Relative Sanity

a journal

Cost of failure

When you have a high cost of failure, it can be tempting to reduce the chances of failure occurring. This is wise, but it is not the whole story.

After a while, the cost of such reduction exercises follow the laws of diminishing returns. Failure will likely always occur sooner or later, and so any complete strategy must assume failure will occur at some point. Thus, I would suggest any efforts to reduce the chance of failure are best paired with equally strenuous efforts to reduce the cost of failure itself.

Build systems that tolerate failure, perhaps even expect it. An ideal target might be to build a system that can have anything thrown at it and recover instantly. If building a bridge, perhaps assume that most rivets are badly made. How would your design differ? If building software, perhaps assume that code is insecure and prone to crash. How would your architecture differ?
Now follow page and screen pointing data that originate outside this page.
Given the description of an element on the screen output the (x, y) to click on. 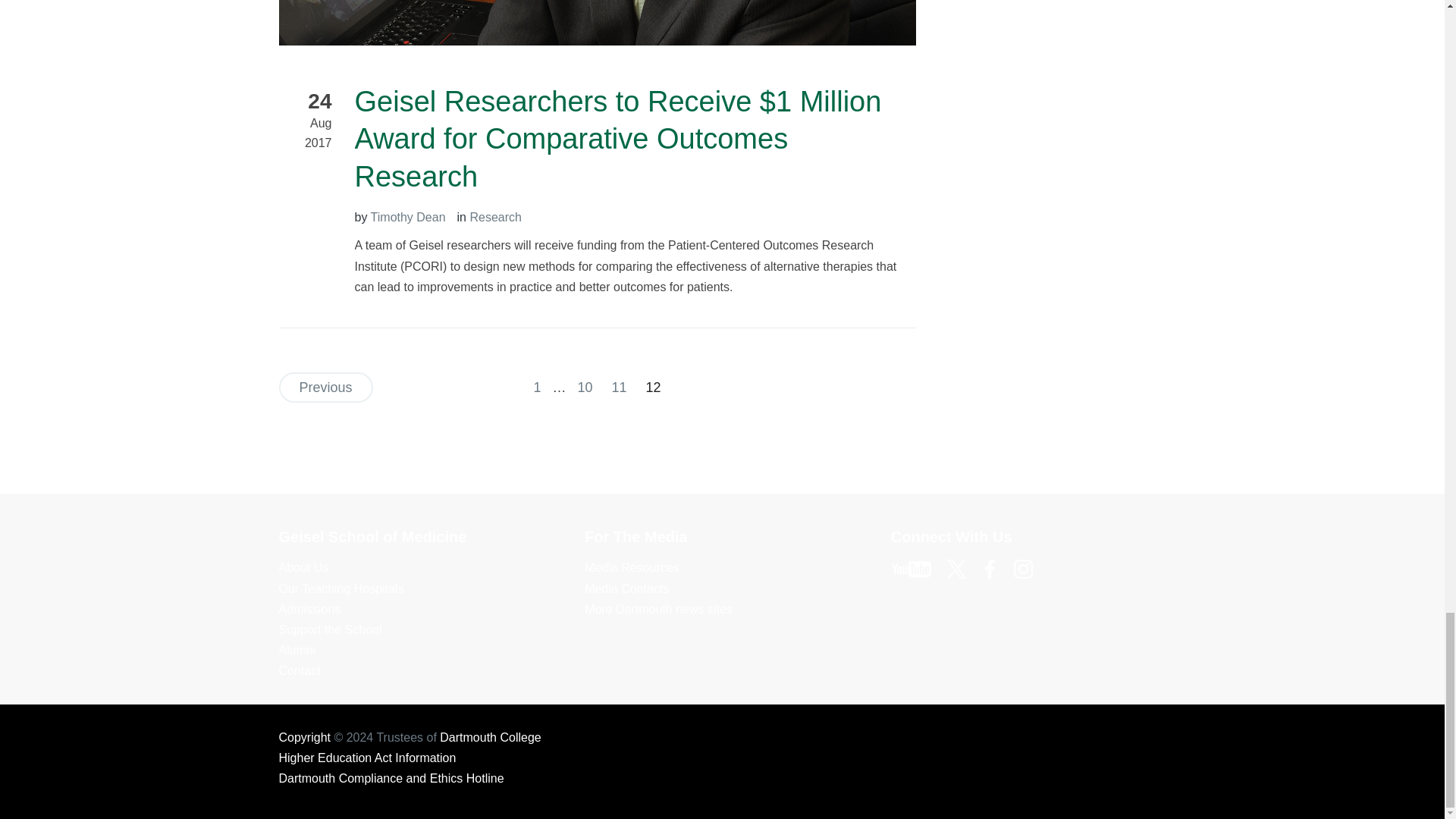
Posts by Timothy Dean (408, 216)
Like us on Facebook (994, 567)
YouTube (917, 567)
Given the description of an element on the screen output the (x, y) to click on. 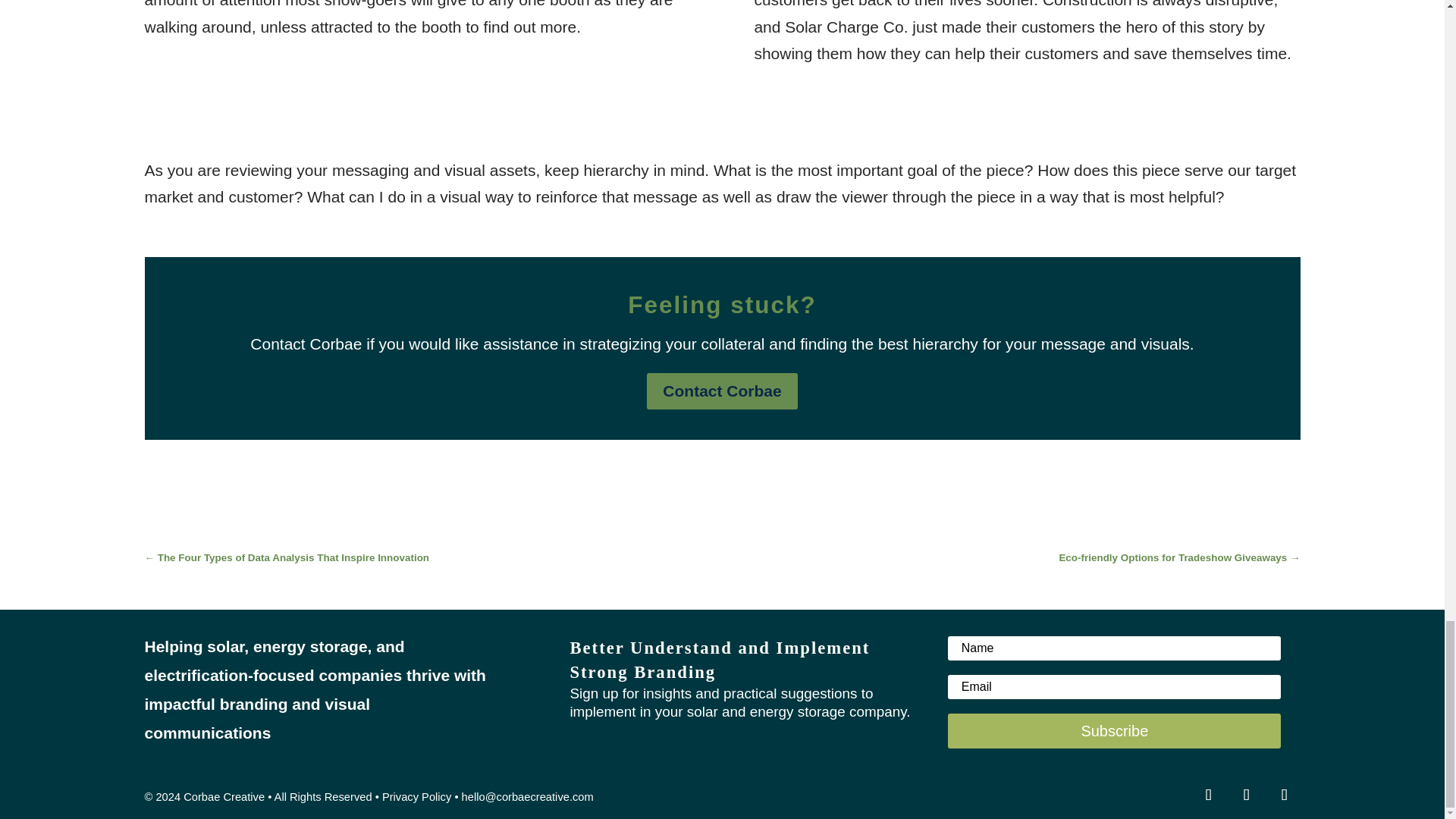
Contact Corbae (721, 391)
Follow on LinkedIn (1208, 794)
Follow on X (1246, 794)
Follow on Instagram (1284, 794)
Subscribe (1114, 730)
Privacy Policy (416, 797)
Given the description of an element on the screen output the (x, y) to click on. 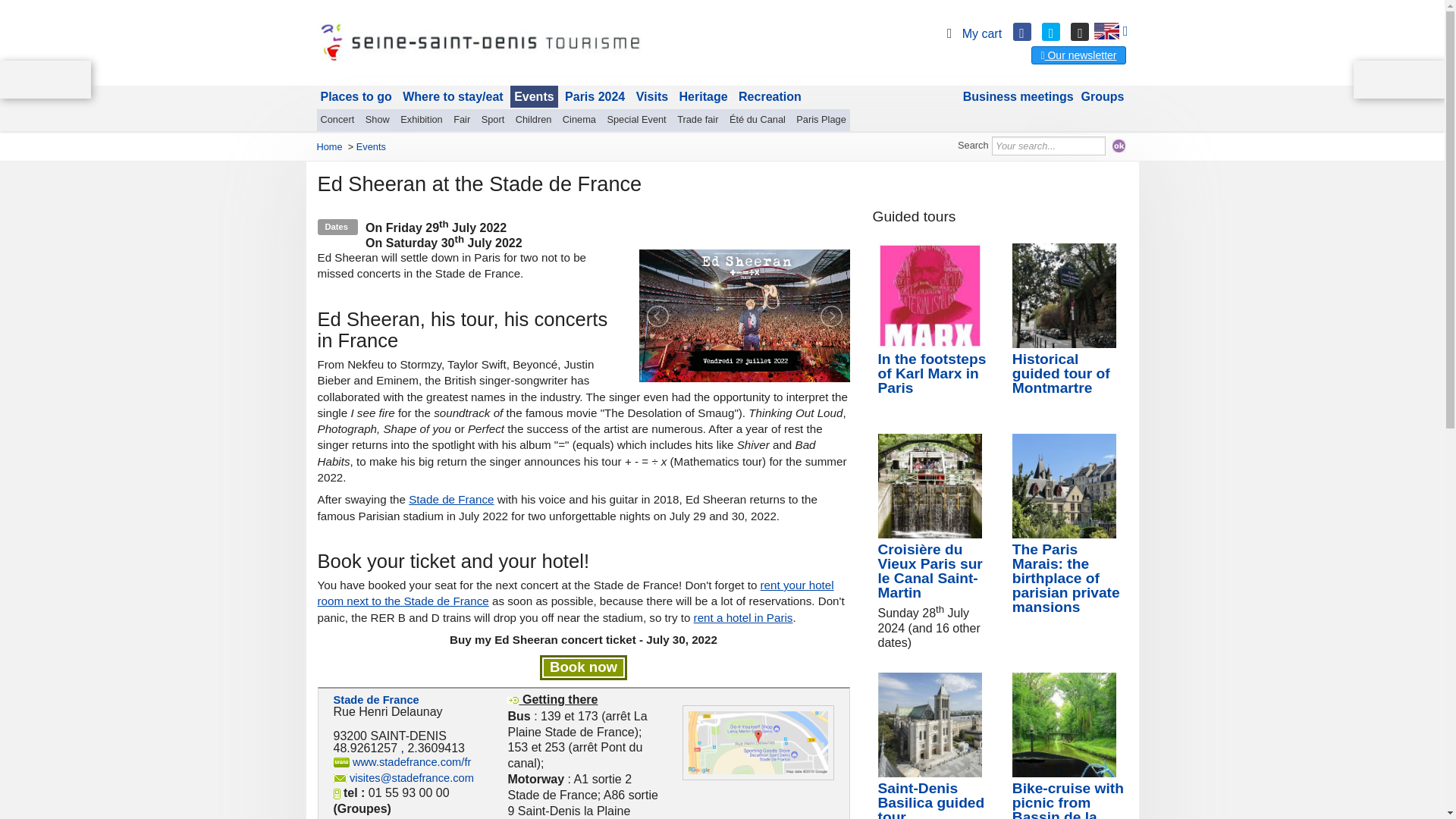
Children (534, 119)
Sport (492, 119)
 My cart (970, 33)
Fair (461, 119)
Concert (337, 119)
Events (534, 96)
Cinema (579, 119)
Show (377, 119)
Paris 2024 (594, 96)
Our newsletter (1077, 54)
Paris Plage (820, 119)
Places to go (356, 96)
2.3609413 (435, 748)
Trade fair (697, 119)
Given the description of an element on the screen output the (x, y) to click on. 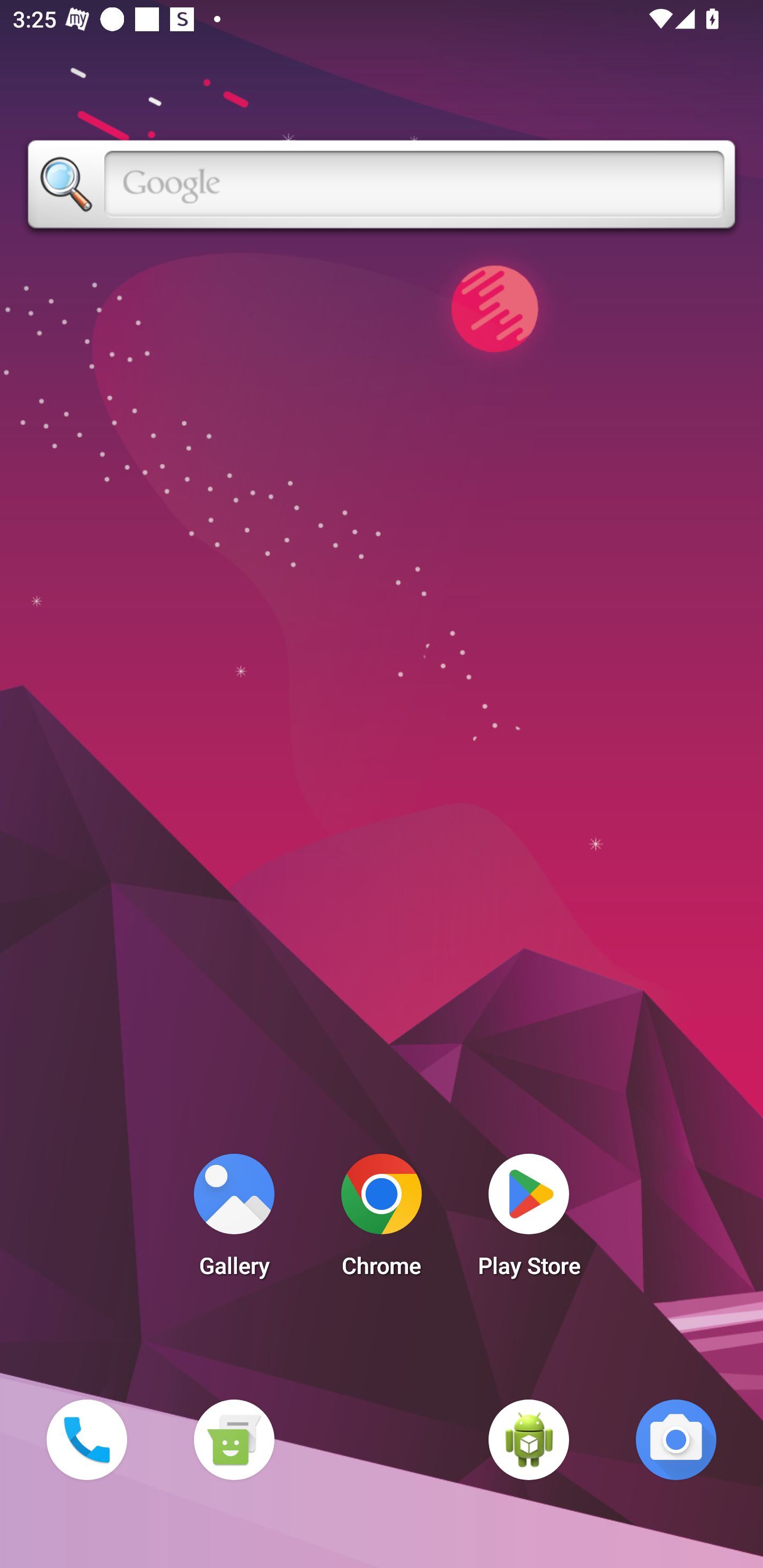
Gallery (233, 1220)
Chrome (381, 1220)
Play Store (528, 1220)
Phone (86, 1439)
Messaging (233, 1439)
WebView Browser Tester (528, 1439)
Camera (676, 1439)
Given the description of an element on the screen output the (x, y) to click on. 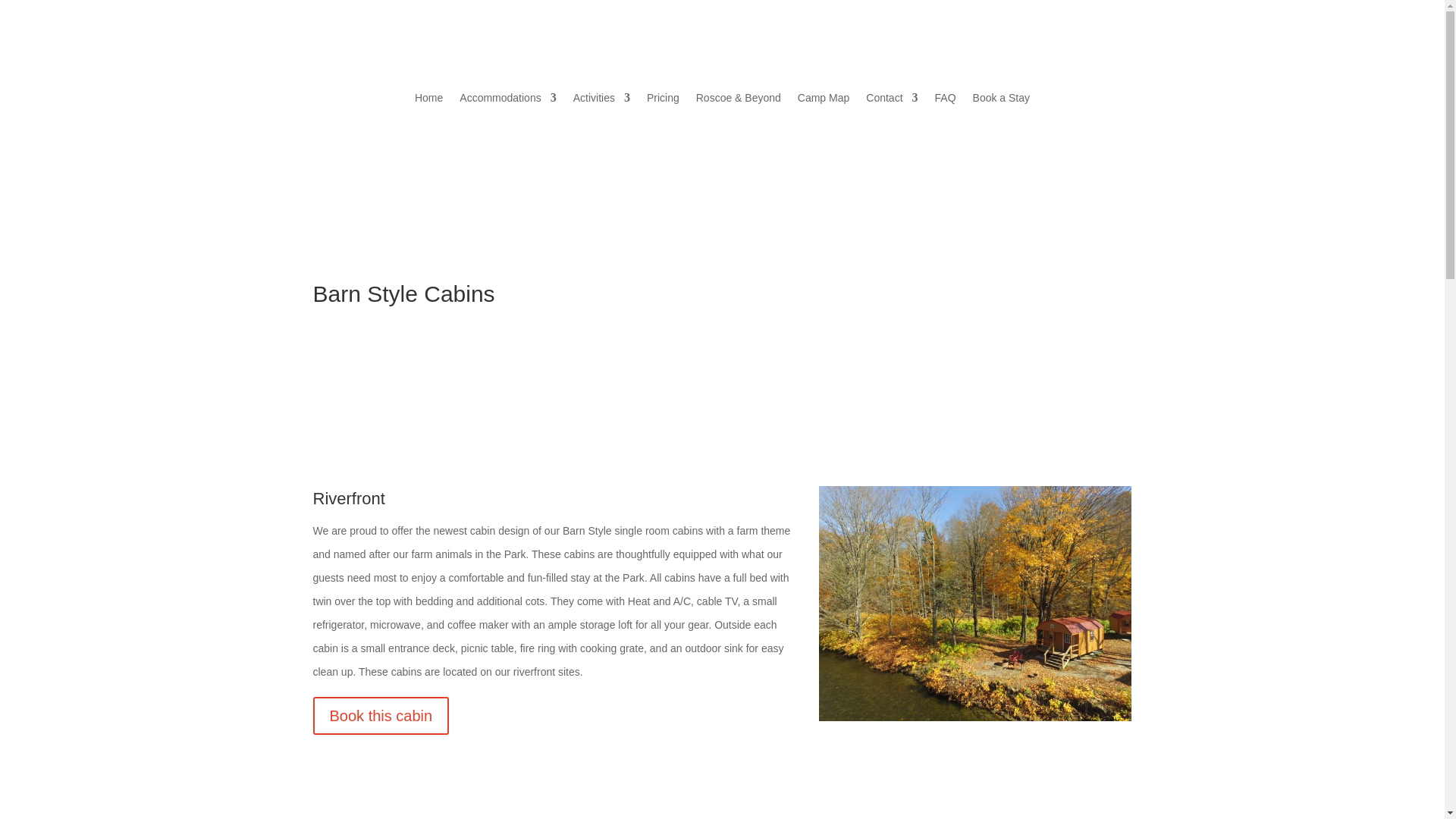
FAQ (945, 100)
Book this cabin (380, 715)
Activities (601, 100)
Book a Stay (1001, 100)
Contact (891, 100)
Pricing (662, 100)
Accommodations (508, 100)
Camp Map (822, 100)
Home (428, 100)
Given the description of an element on the screen output the (x, y) to click on. 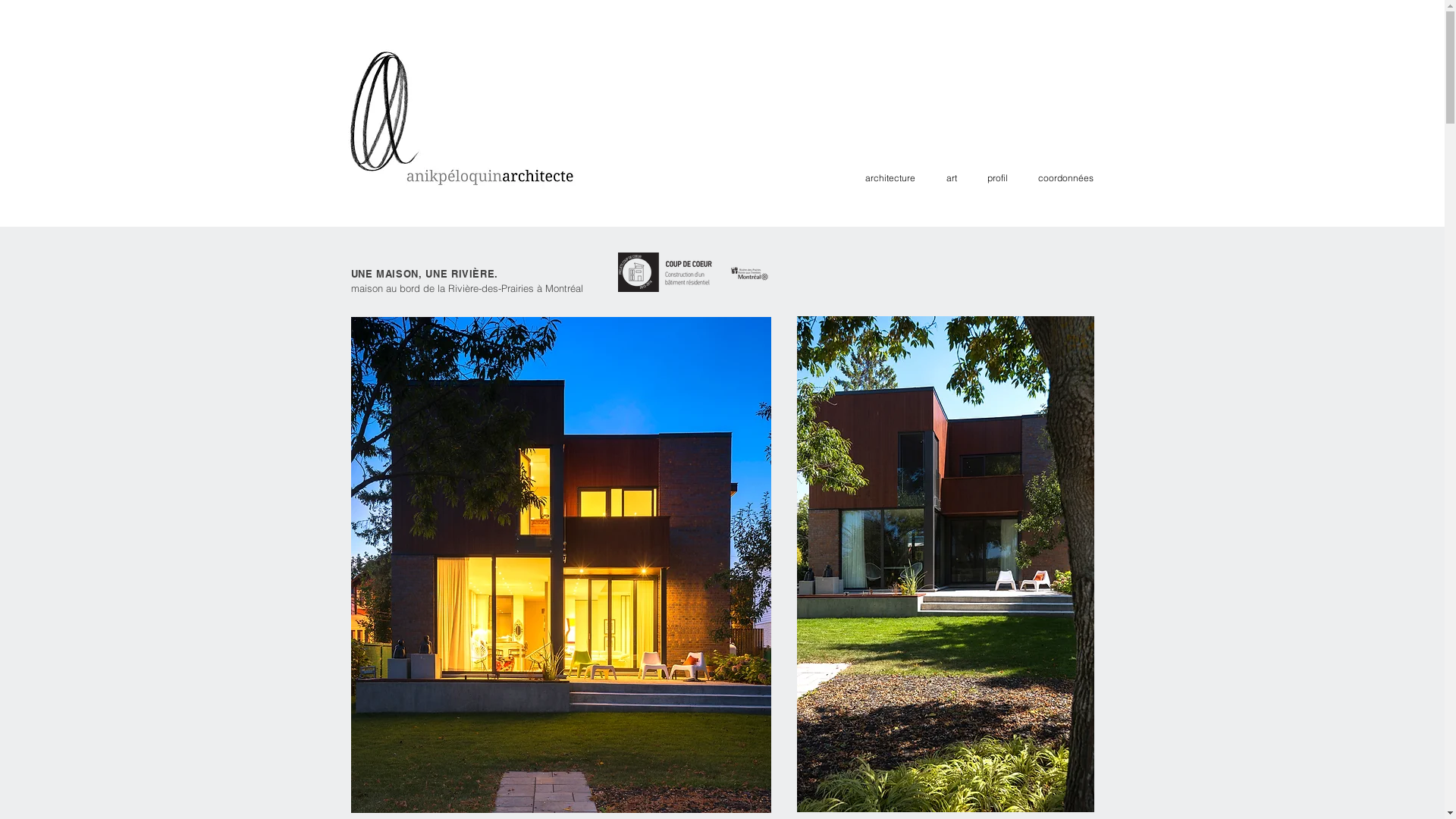
maisonriviere_photo8LR.jpg Element type: hover (560, 564)
architecture Element type: text (881, 177)
maisonriviere_photo5LR.jpg Element type: hover (944, 564)
profil Element type: text (989, 177)
APA_LogoSite22.jpg Element type: hover (462, 116)
art Element type: text (942, 177)
Given the description of an element on the screen output the (x, y) to click on. 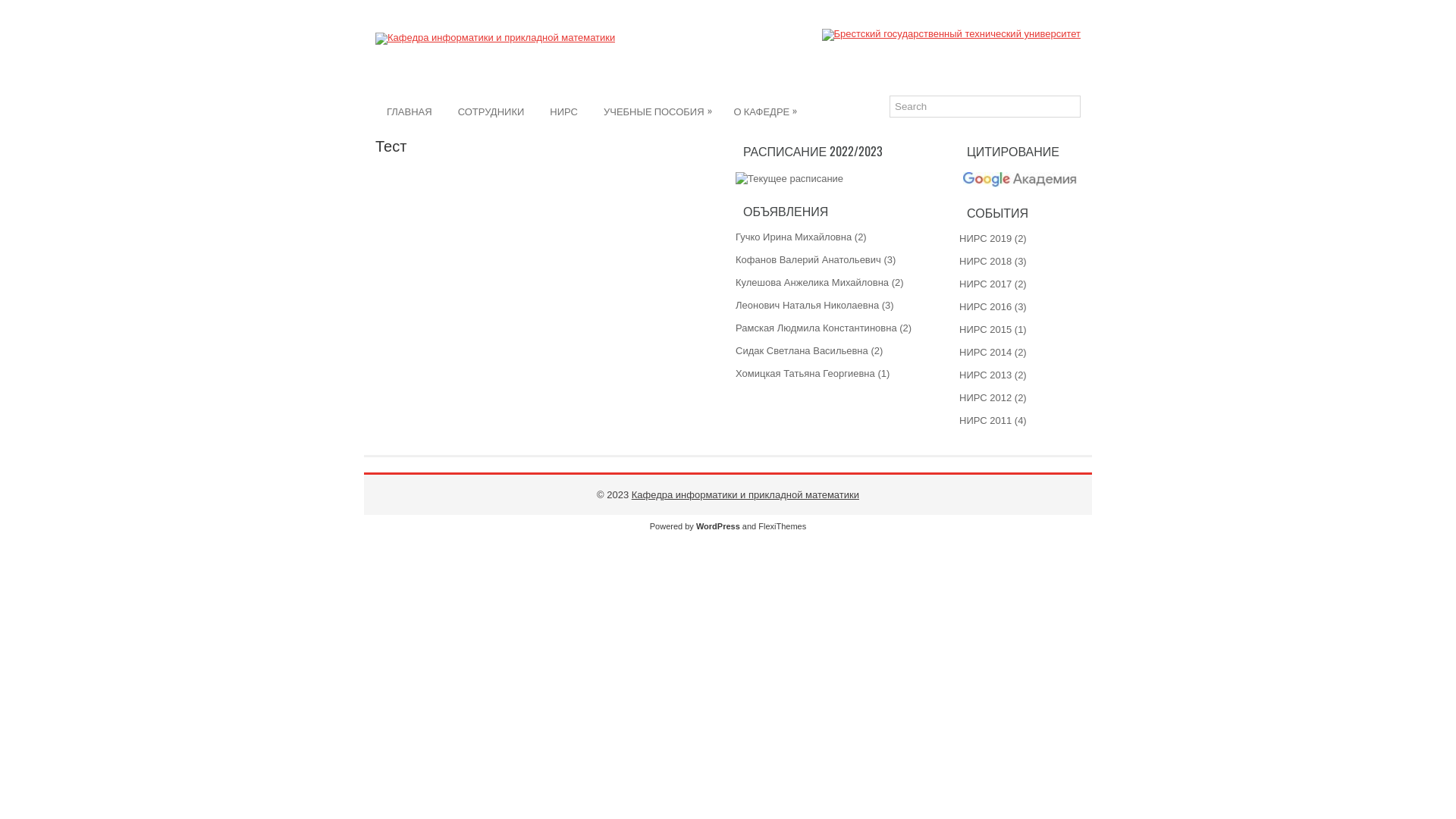
FlexiThemes Element type: text (782, 525)
WordPress Element type: text (718, 525)
Type and hit enter Element type: hover (984, 106)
If building a process, perhaps assume that people are stressed and forgetful. How would your compassion differ?

It may also be prudent to consider how incentives align along such assumptions. If the bridge tolerates shoddy work, does that encourage cowboys? If your software tolerates sloppy code, does that encourage hacks?

If your team practices empathy, does it encourage those that would take advantage?

To which I submit, these are different problems. While one may engender good fire safety by stuffing oily rags and scrunched up newspaper into every crevice of the house, it might not be the only approach.